Please continue the passage on inner freedom and choice in the concentration camps, starting right after its last sentence.

SOURCE TEXT:
Start

We can answer these questions from experience as well as on principle. The experiences of camp life show that man does have a choice of action. There were enough examples, often of a heroic nature, which proved that apathy could be overcome, irritability suppressed. Man can preserve a vestige of spiritual freedom, of independence of mind, even in such terrible conditions of psychic and physical stress.
We who lived, in concentration camps can remember the men who walked through the huts comforting others, giving away their last piece of bread. They may have been few in number, but they offer sufficient proof that everything can be taken from a man but one thing: the last of the human freedoms — to choose one's attitude in any given set of circumstances, to choose one's own way.
And there were always choices to make. Every day, every hour, offered the opportunity to make a decision, a decision which determined whether you would or would not submit to those powers which threatened to rob you of your very self, your inner freedom; which determined whether or not you would become the plaything of circumstance, renouncing freedom and dignity to become molded into the form of the typical inmate.

End

SUPPLIED MATERIAL:
Start

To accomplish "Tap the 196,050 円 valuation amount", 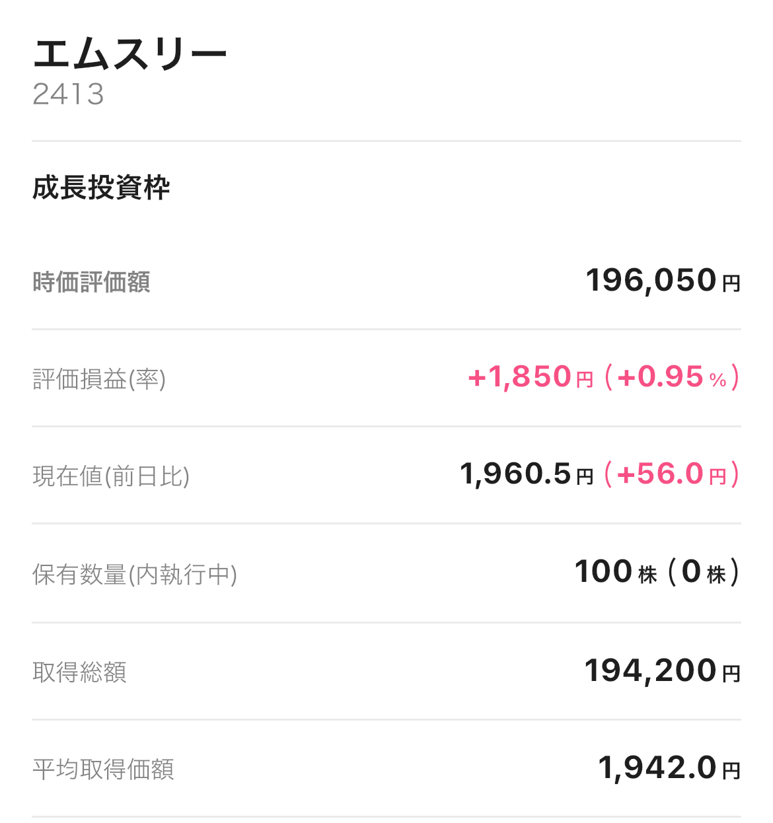I will tap(663, 280).
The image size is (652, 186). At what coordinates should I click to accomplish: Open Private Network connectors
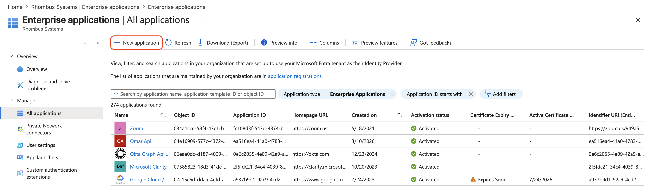point(44,129)
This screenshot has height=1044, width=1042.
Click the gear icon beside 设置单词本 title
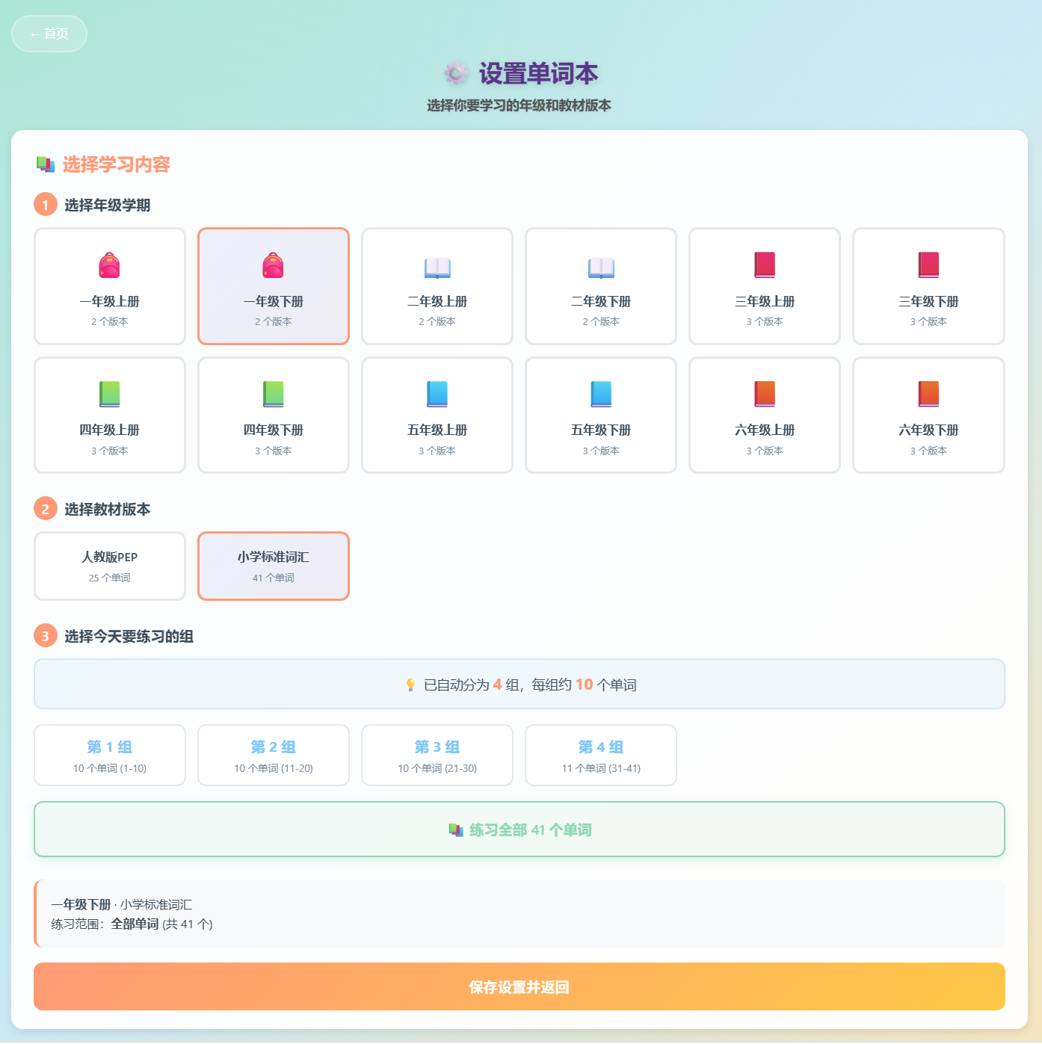pos(456,73)
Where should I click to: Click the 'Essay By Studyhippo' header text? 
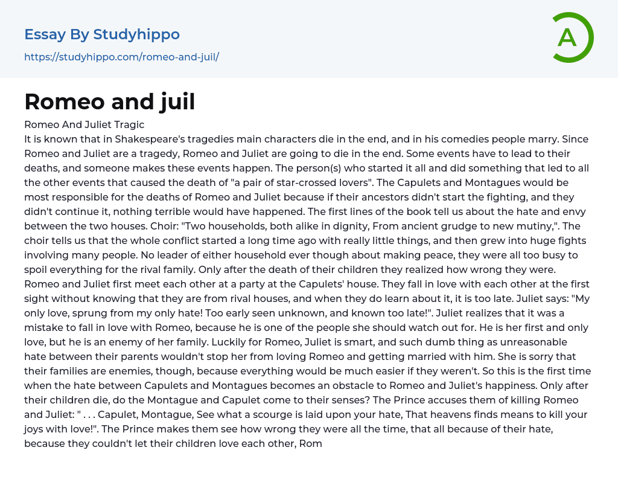(102, 34)
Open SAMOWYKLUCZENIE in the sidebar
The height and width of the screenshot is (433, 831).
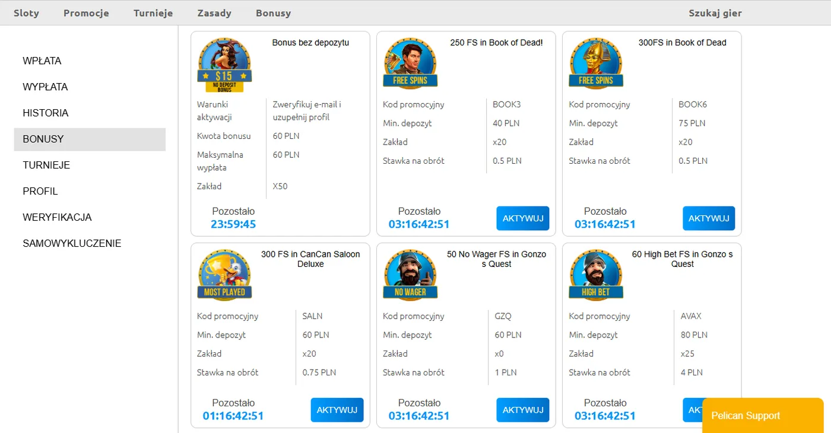point(72,244)
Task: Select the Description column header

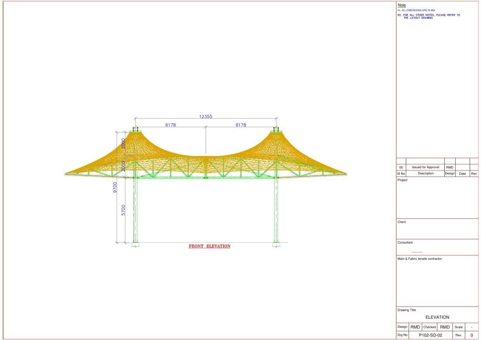Action: [425, 173]
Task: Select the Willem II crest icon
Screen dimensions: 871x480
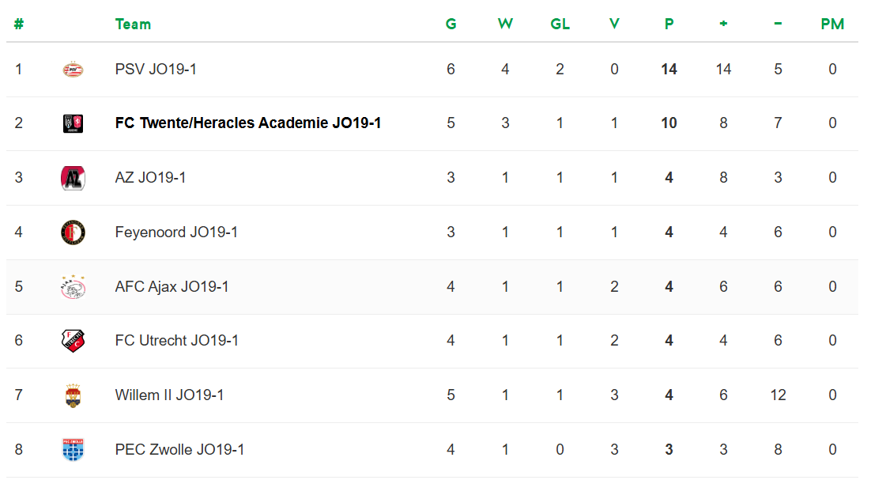Action: (73, 395)
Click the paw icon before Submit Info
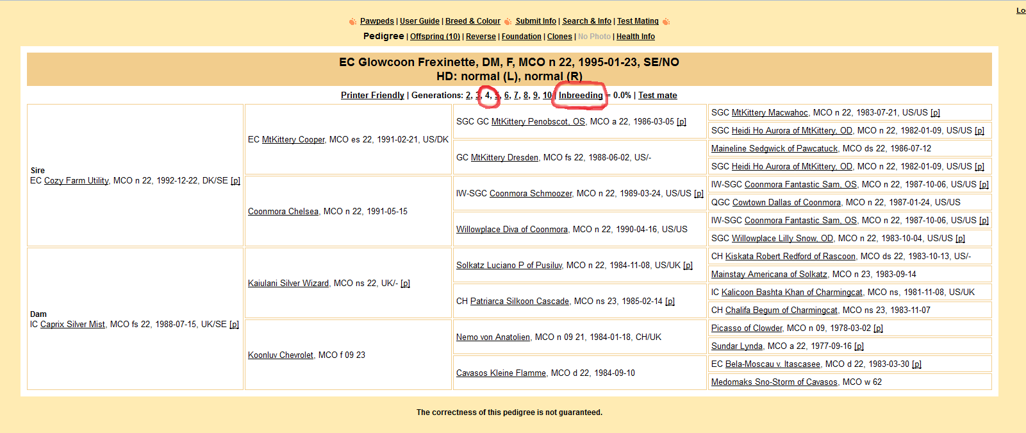The height and width of the screenshot is (433, 1026). 508,22
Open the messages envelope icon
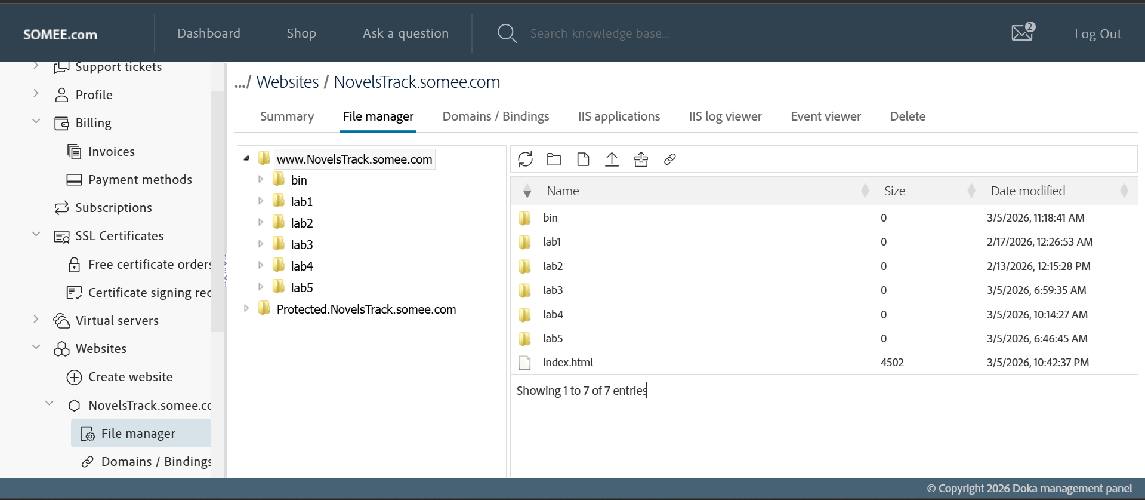 (1022, 33)
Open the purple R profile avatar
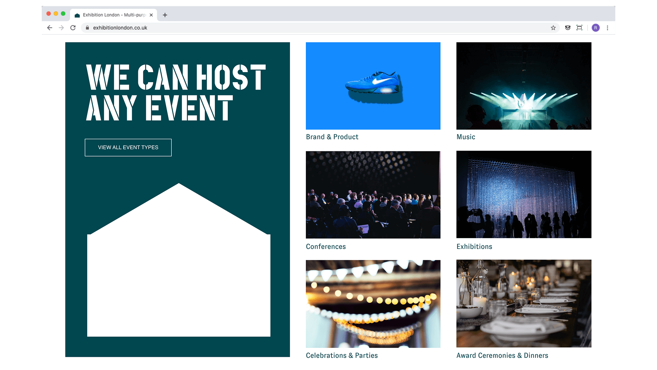This screenshot has height=370, width=657. click(596, 28)
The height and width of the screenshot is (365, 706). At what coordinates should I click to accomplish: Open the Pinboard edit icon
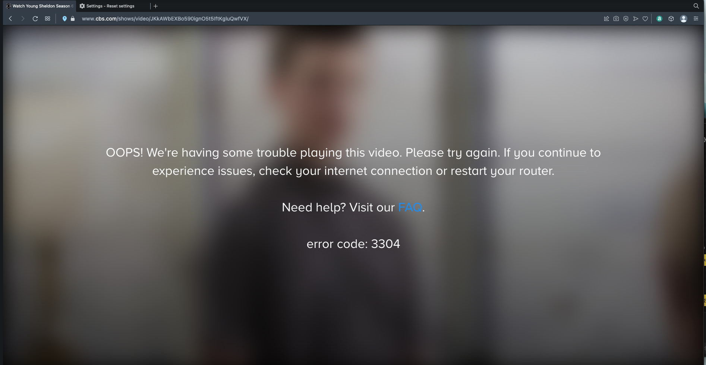[x=606, y=19]
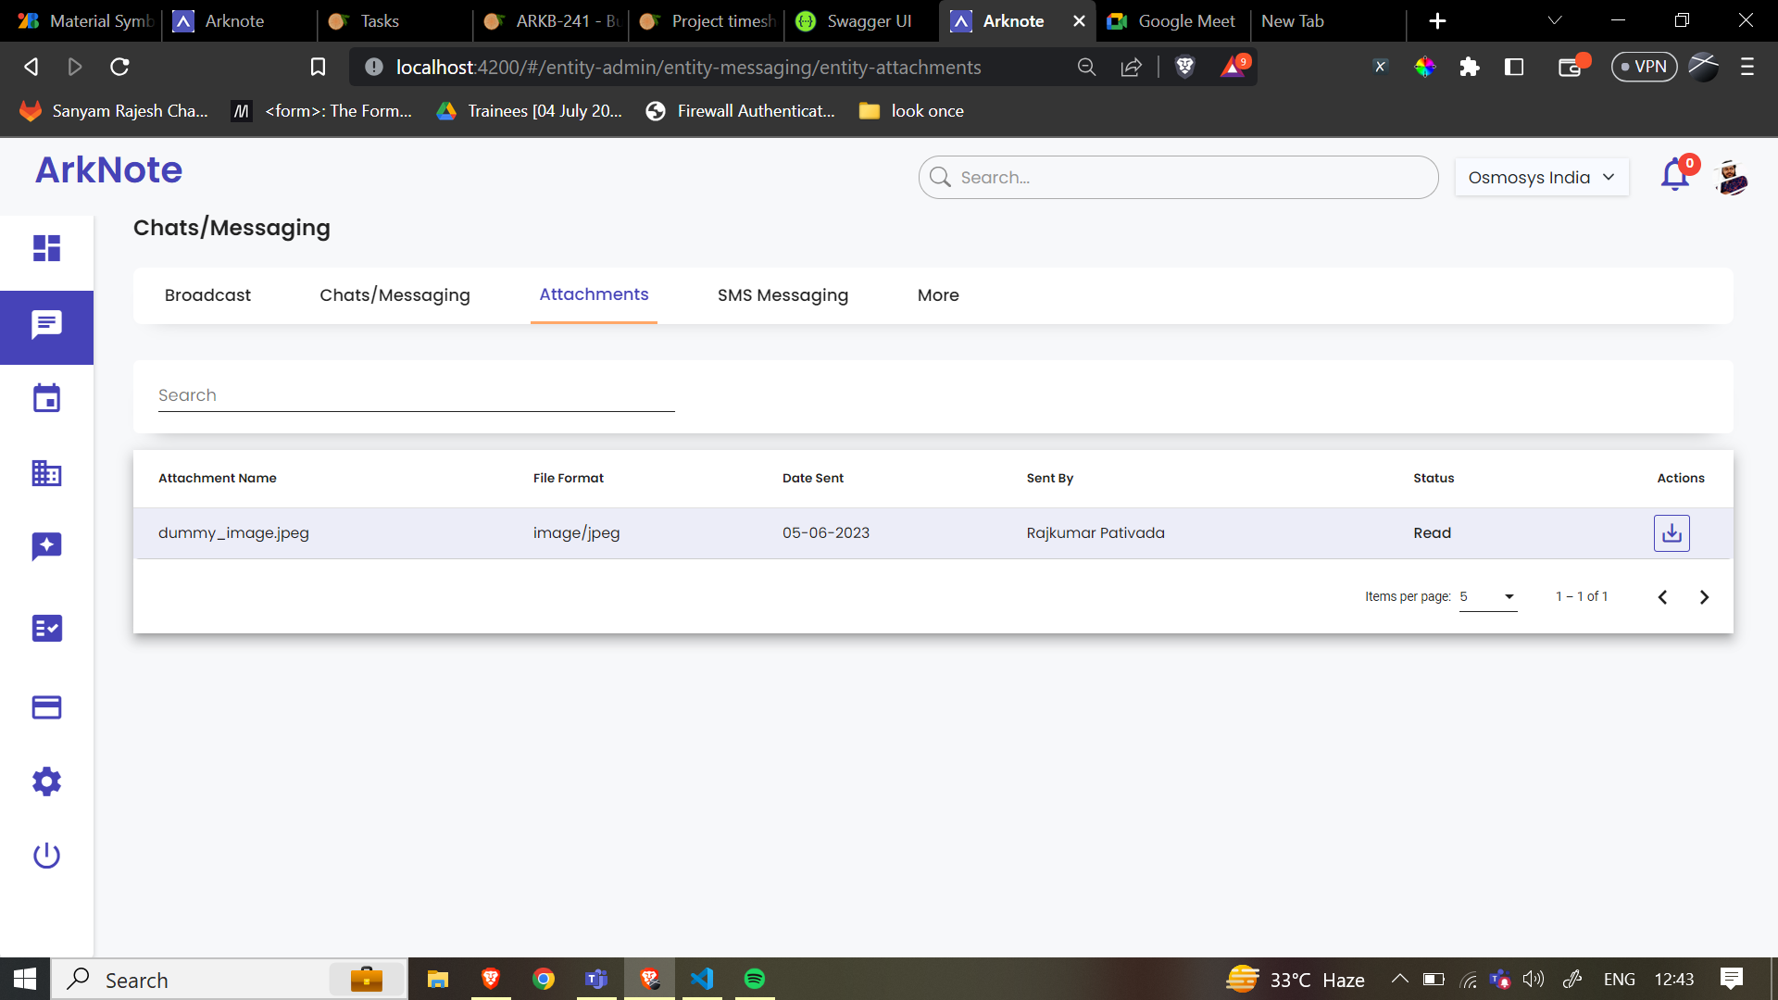
Task: Click the More tab
Action: [938, 295]
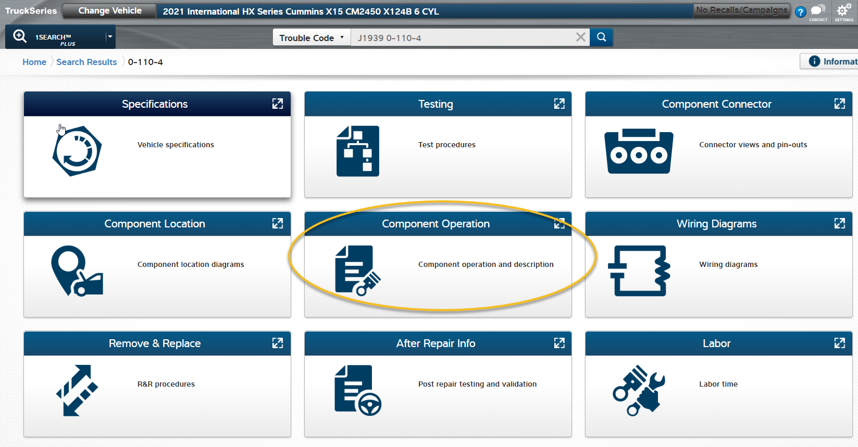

End

RESPONSE:
Seen from this point of view, the mental reactions of the inmates of a concentration camp must seem more to us than the mere expression of certain physical and sociological conditions. Even though conditions such as lack of sleep, insufficient food and various mental stresses may suggest that the inmates were bound to react in certain ways, in the final analysis it becomes clear that the sort of person the prisoner became was the result of an inner decision, and not the result of camp influences alone. Fundamentally, therefore, any man can, even under such circumstances, decide what shall become of him — mentally and spiritually. He may retain his human dignity even in a concentration camp. Dostoevski said once, "There is only one thing that I dread: not to be worthy of my sufferings." These words frequently came to my mind after I became acquainted with those martyrs whose behavior in camp, whose suffering and death, bore witness to the fact that the last inner freedom cannot be lost. It can be said that they were worthy of their sufferings; the way they bore their suffering was a genuine inner achievement. It is this spiritual freedom — which cannot be taken away — that makes life meaningful and purposeful.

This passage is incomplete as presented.